* Provided records
═══

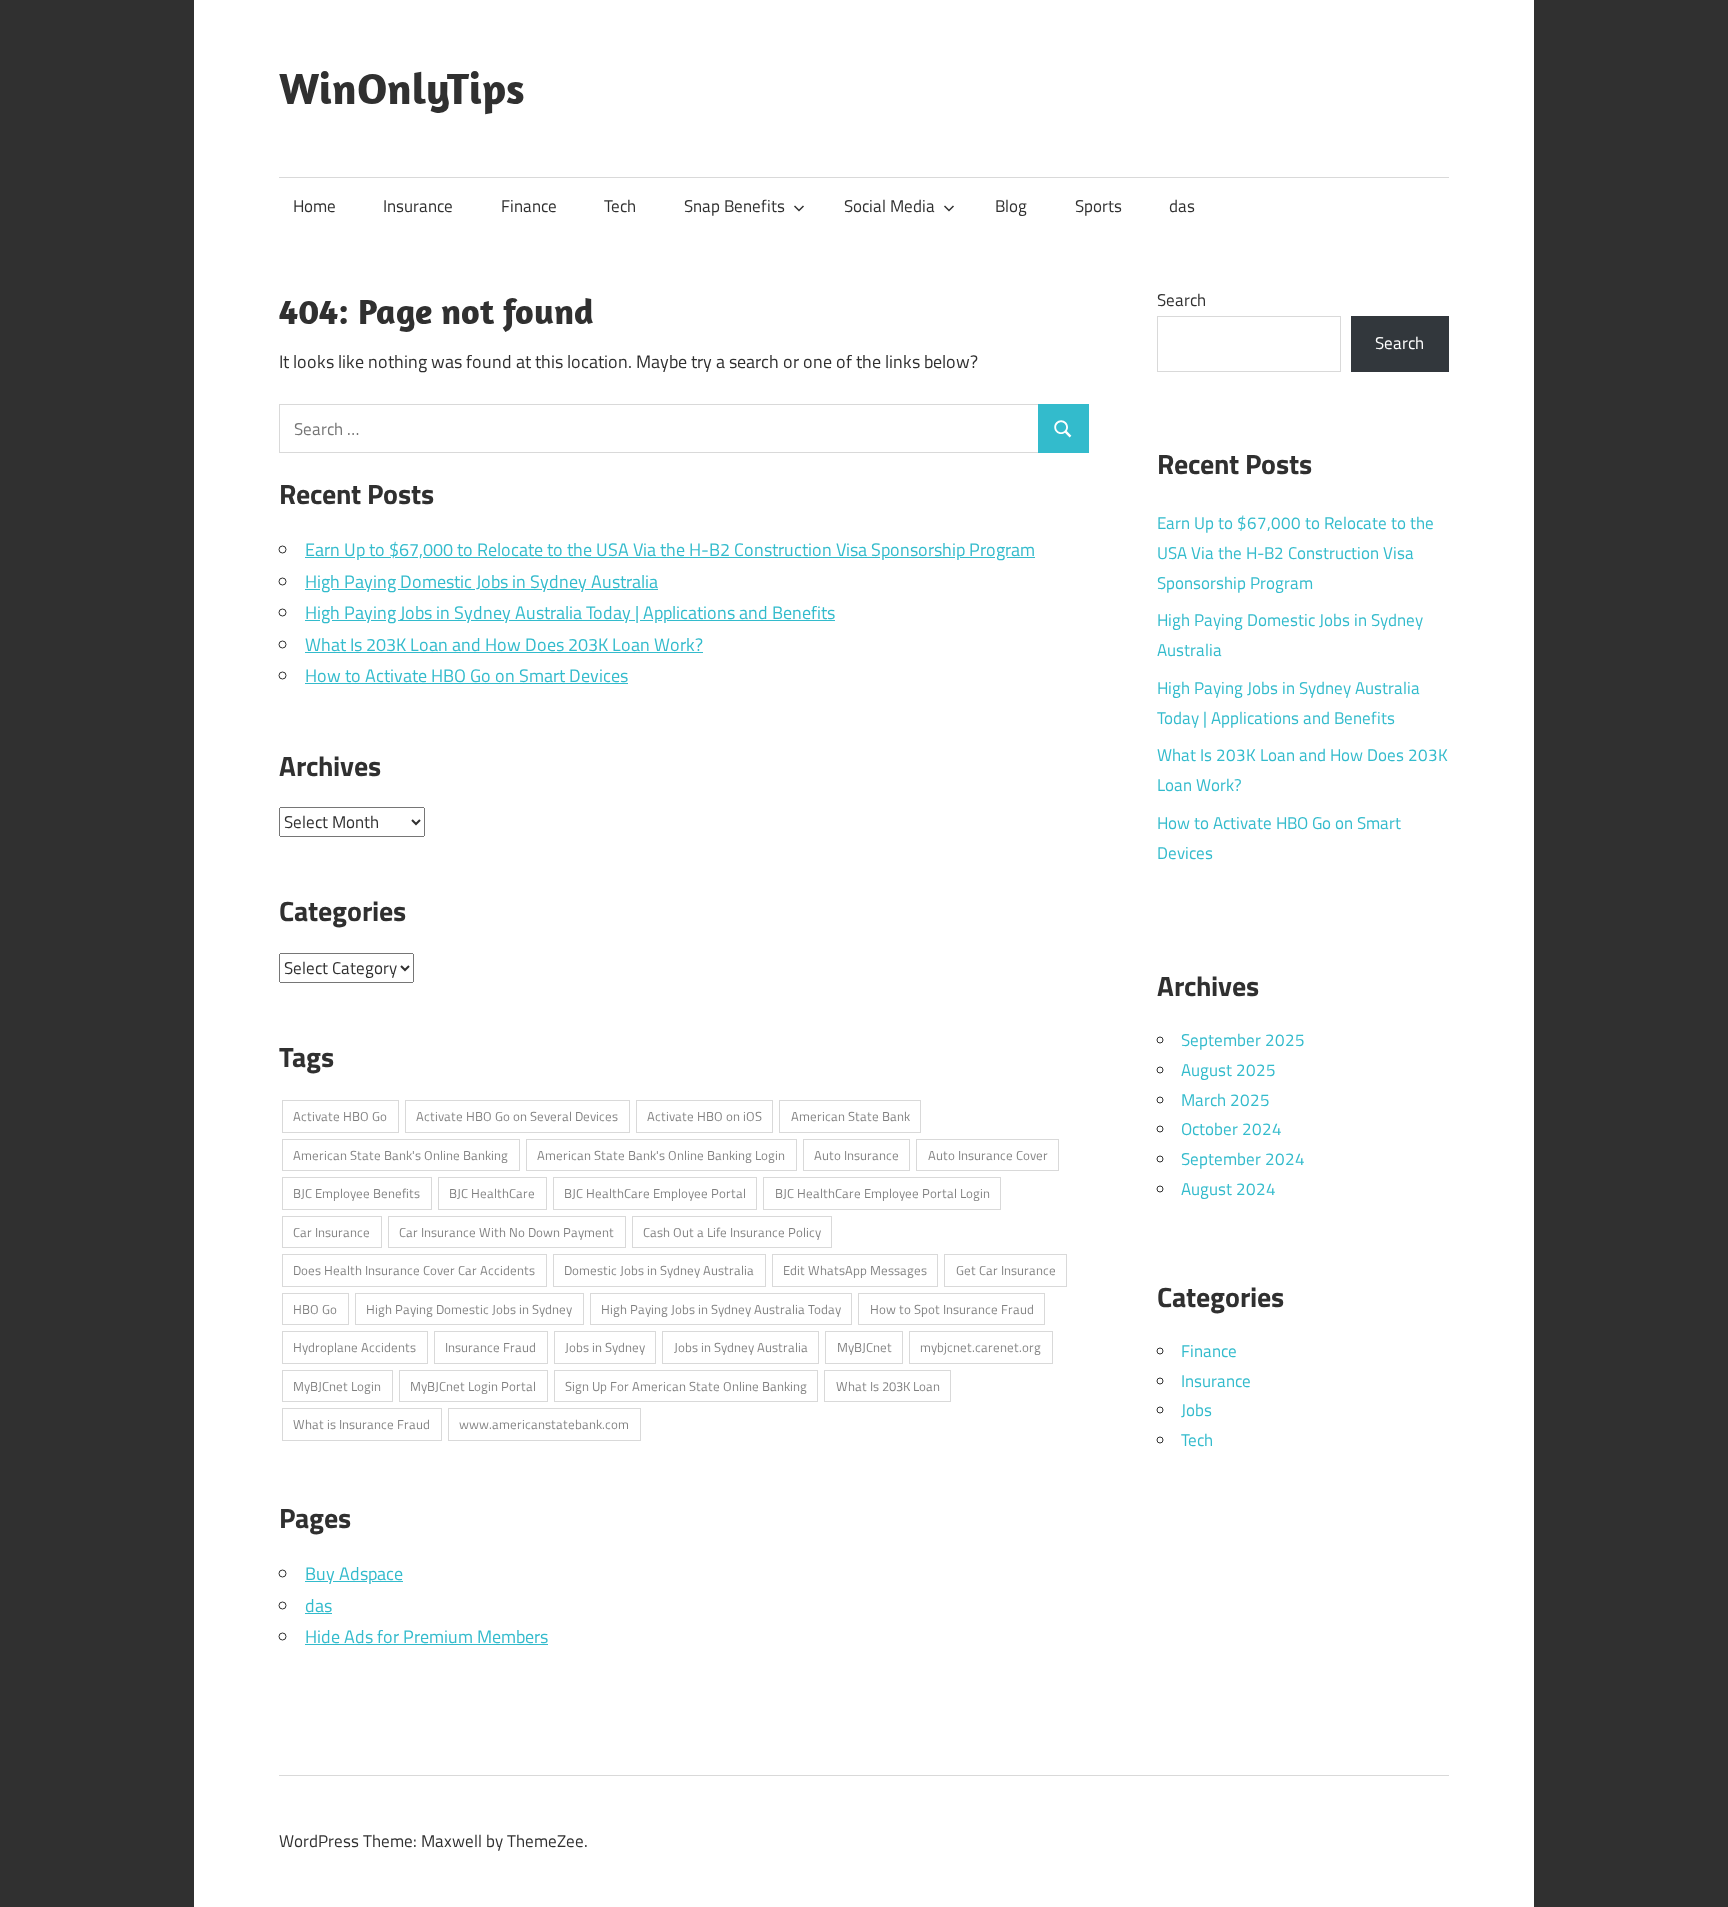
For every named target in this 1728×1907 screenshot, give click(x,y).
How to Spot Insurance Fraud (952, 1309)
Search (1181, 300)
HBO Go (315, 1309)
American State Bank (850, 1116)
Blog (1011, 206)
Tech (620, 206)
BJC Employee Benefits (356, 1193)
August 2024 (1228, 1189)
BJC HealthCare (492, 1193)
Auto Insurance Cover (988, 1155)
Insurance (418, 206)
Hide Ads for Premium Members (426, 1636)
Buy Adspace (354, 1573)
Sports (1098, 206)
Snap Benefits (734, 206)
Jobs (1196, 1410)
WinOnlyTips (402, 88)
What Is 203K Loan (888, 1386)
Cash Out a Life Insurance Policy (732, 1232)
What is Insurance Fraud (361, 1424)
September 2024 (1243, 1159)
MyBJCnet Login (337, 1386)
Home (314, 206)
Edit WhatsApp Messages (855, 1270)
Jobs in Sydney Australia (741, 1347)
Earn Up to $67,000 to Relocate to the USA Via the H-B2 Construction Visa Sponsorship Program (670, 549)
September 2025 (1243, 1040)
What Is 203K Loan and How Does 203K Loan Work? (504, 644)
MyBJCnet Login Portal (473, 1386)
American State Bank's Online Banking (400, 1155)
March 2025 (1225, 1100)
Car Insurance (331, 1232)
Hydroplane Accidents (354, 1347)
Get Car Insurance (1006, 1270)
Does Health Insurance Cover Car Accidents (414, 1270)
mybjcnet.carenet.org (980, 1347)
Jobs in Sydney (605, 1347)
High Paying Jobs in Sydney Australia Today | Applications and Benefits (570, 612)
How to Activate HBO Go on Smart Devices (466, 675)
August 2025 (1228, 1070)
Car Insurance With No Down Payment (506, 1232)
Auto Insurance (856, 1155)
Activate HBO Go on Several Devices (517, 1116)
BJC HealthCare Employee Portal (655, 1193)
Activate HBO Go (340, 1116)
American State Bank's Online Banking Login (661, 1155)
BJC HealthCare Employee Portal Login (882, 1193)
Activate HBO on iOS (704, 1116)
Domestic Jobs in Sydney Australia (659, 1270)
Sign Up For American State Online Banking (686, 1386)
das (1182, 206)
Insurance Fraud (490, 1347)
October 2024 (1231, 1129)
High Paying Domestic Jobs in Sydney (469, 1309)
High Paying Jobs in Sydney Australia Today (721, 1309)
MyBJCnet (864, 1347)
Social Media (889, 206)
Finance (529, 206)
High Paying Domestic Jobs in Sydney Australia (481, 581)
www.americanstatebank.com (544, 1424)
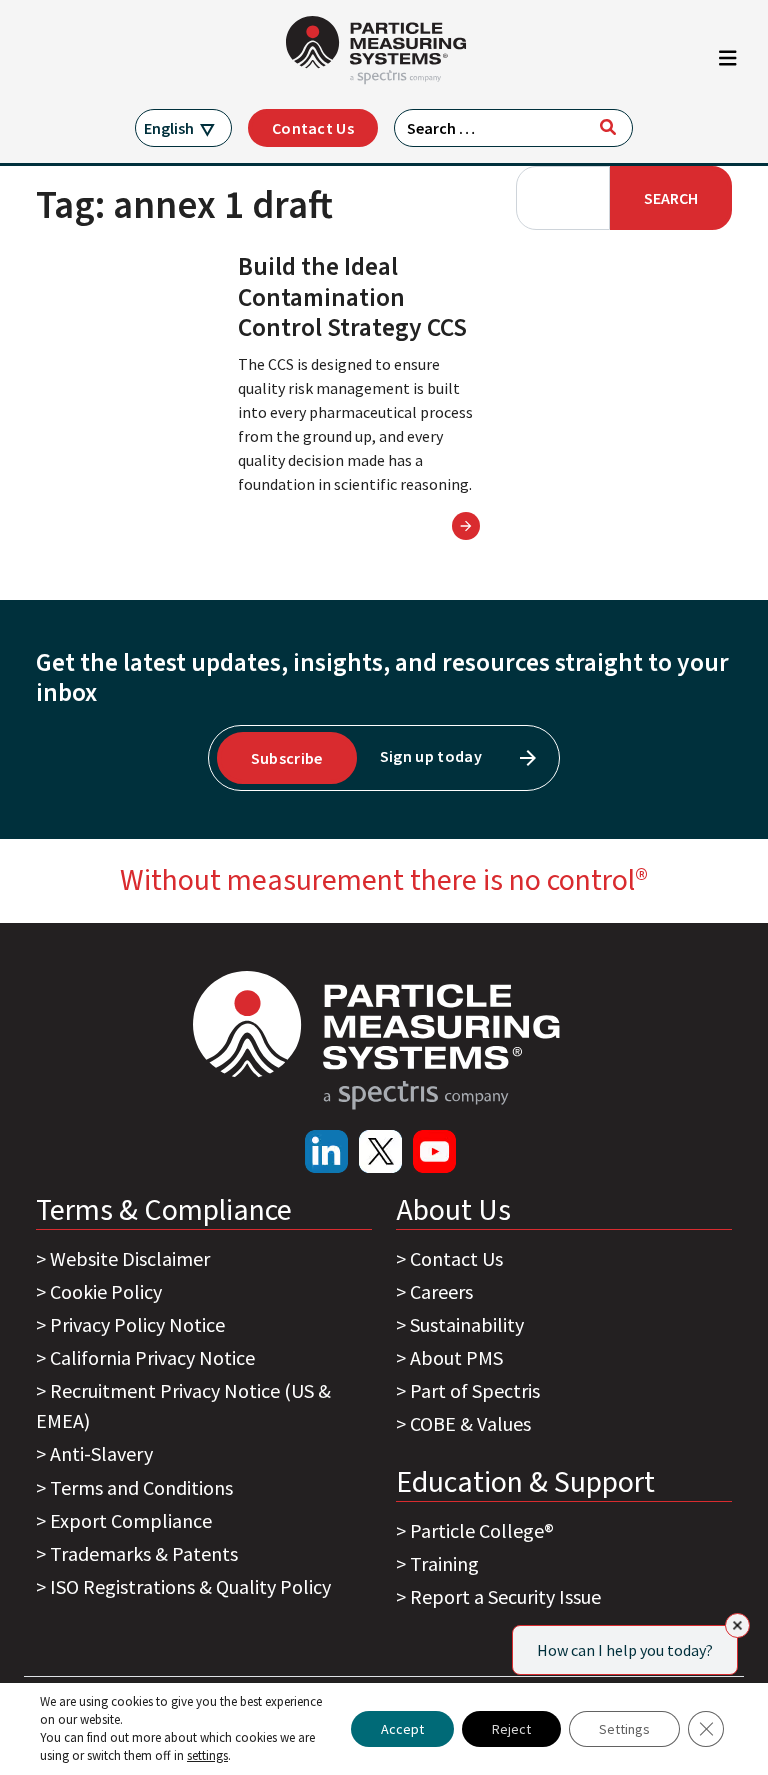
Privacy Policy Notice (137, 1324)
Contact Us (313, 128)
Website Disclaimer (130, 1258)
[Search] (608, 127)
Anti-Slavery (101, 1453)
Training (444, 1563)
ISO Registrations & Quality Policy (190, 1586)
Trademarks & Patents (144, 1553)
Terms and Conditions (141, 1487)
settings (207, 1755)
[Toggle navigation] (728, 63)
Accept (402, 1729)
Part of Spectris (475, 1390)
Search (671, 198)
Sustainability (467, 1324)
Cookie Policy (106, 1291)
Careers (441, 1291)
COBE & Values (470, 1423)
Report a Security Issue (505, 1596)
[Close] (737, 1625)
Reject (511, 1729)
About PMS (456, 1357)
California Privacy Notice (152, 1357)
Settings (624, 1729)
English (169, 128)
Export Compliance (131, 1520)
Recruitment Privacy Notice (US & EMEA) (183, 1405)
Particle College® (482, 1530)
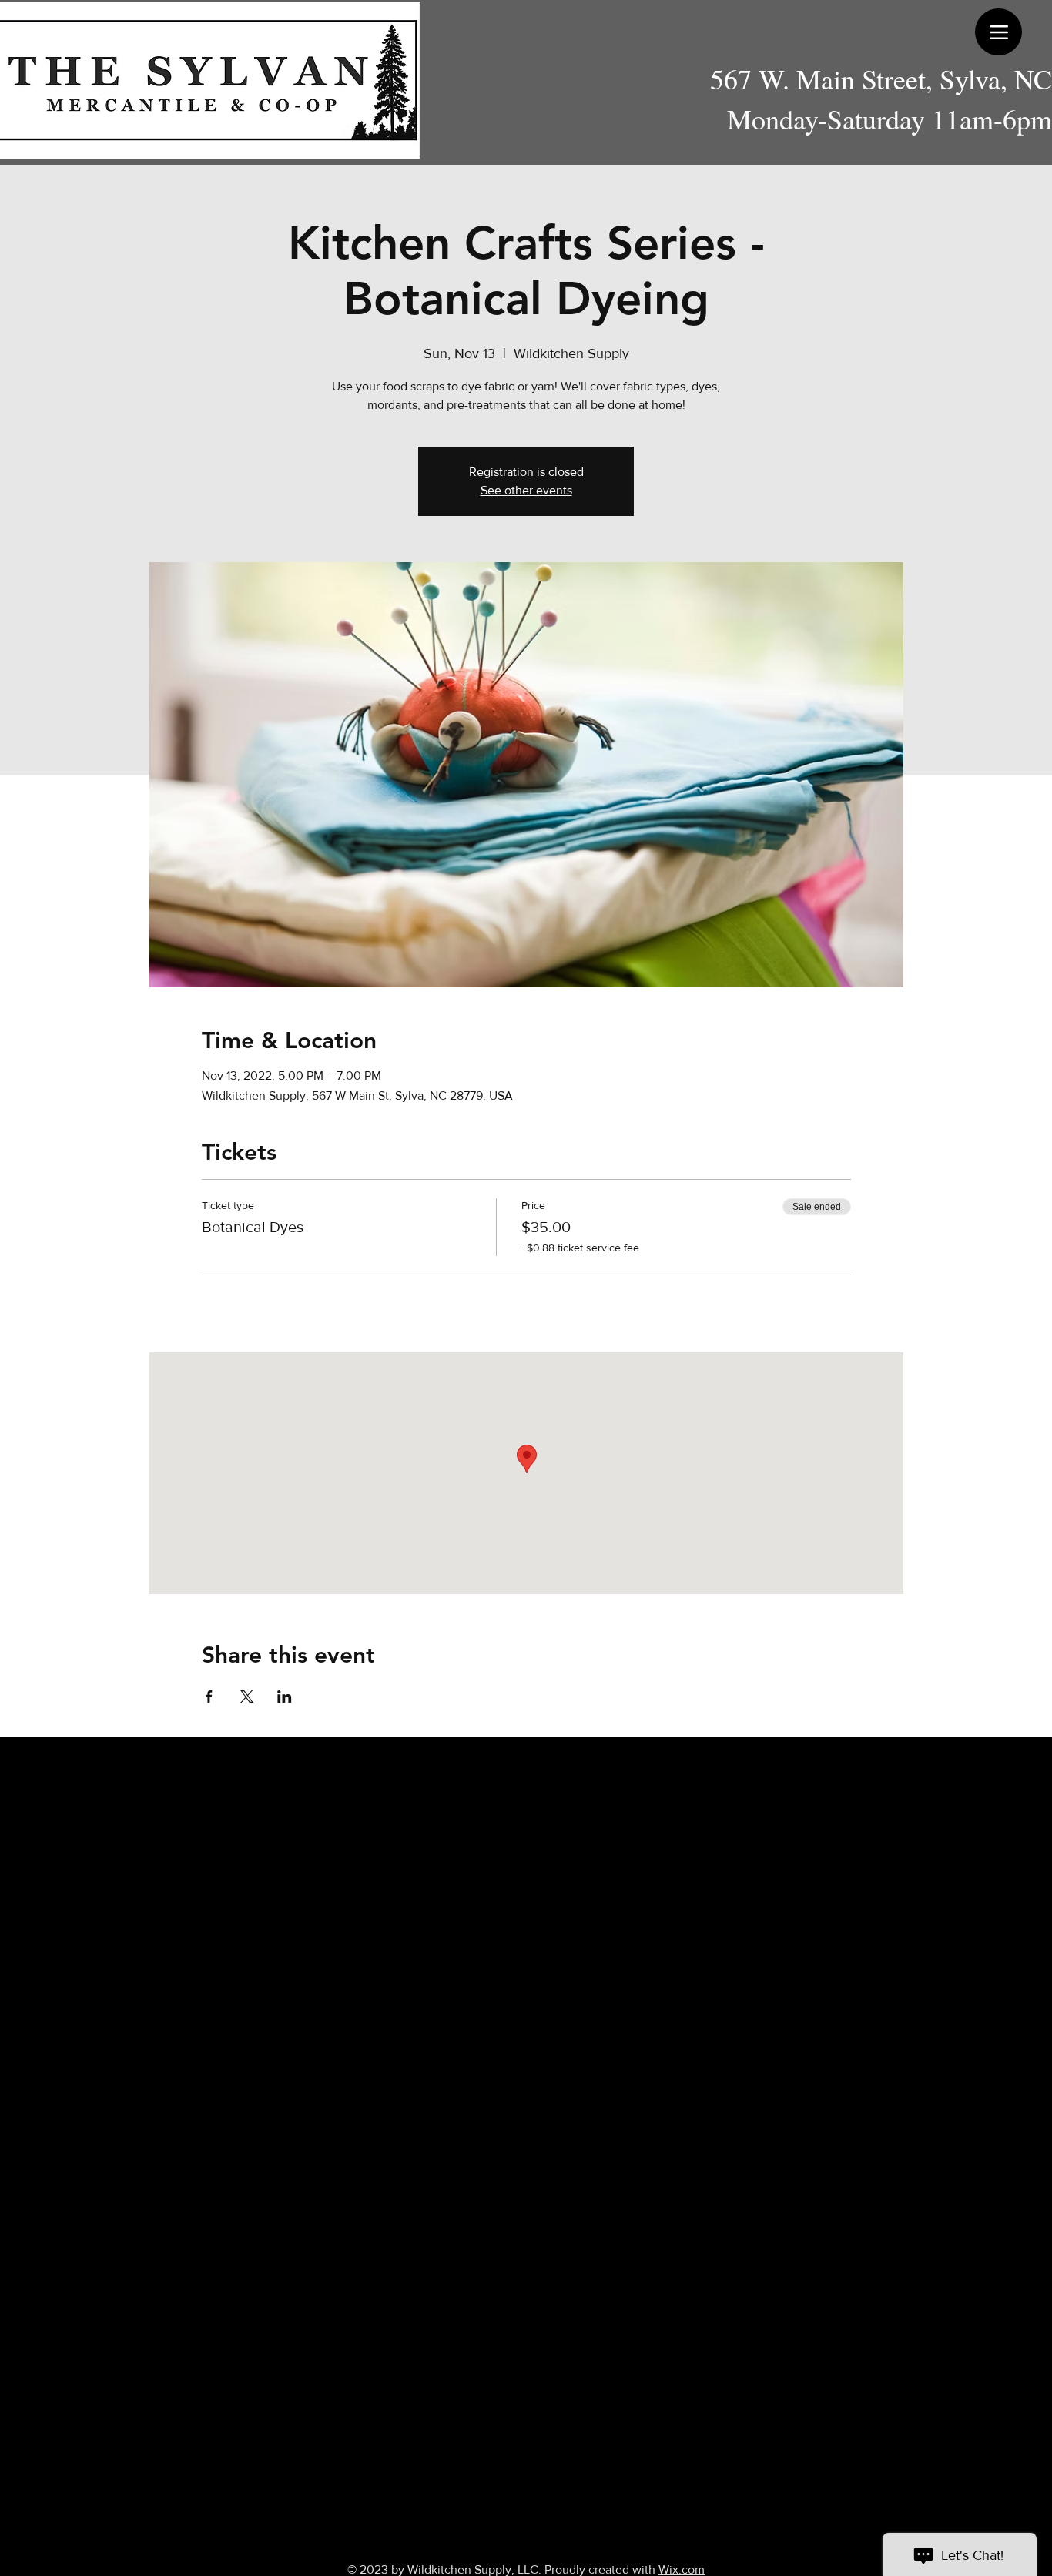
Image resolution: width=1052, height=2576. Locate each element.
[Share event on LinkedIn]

═══

* Task
Output the lines of the records above exactly as they appear, from the line containing "HBO Go (315, 1309)" through the line containing "Get Car Insurance (1006, 1270)".

* Answer for the task
HBO Go (315, 1309)
American State Bank (850, 1116)
Blog (1011, 206)
Tech (620, 206)
BJC Employee Benefits (356, 1193)
August 2024 (1228, 1189)
BJC HealthCare (492, 1193)
Auto Insurance Cover (988, 1155)
Insurance (418, 206)
Hide Ads for Premium Members (426, 1636)
Buy Adspace (354, 1573)
Sports (1098, 206)
Snap Benefits (734, 206)
Jobs (1196, 1410)
WinOnlyTips (402, 88)
What Is 203K Loan (888, 1386)
Cash Out a Life Insurance Policy (732, 1232)
What is Insurance Fraud (361, 1424)
September 2024 (1243, 1159)
MyBJCnet Login (337, 1386)
Home (314, 206)
Edit WhatsApp Messages (855, 1270)
Jobs in Sydney Australia (741, 1347)
Earn Up to $67,000 to Relocate to the USA Via the H-B2 Construction Visa Sponsorship Program (670, 549)
September 2025 (1243, 1040)
What Is 203K Loan and How Does 203K Loan Work? (504, 644)
MyBJCnet Login Portal (473, 1386)
American State Bank's Online Banking (400, 1155)
March 2025 (1225, 1100)
Car Insurance (331, 1232)
Hydroplane Accidents (354, 1347)
Get Car Insurance (1006, 1270)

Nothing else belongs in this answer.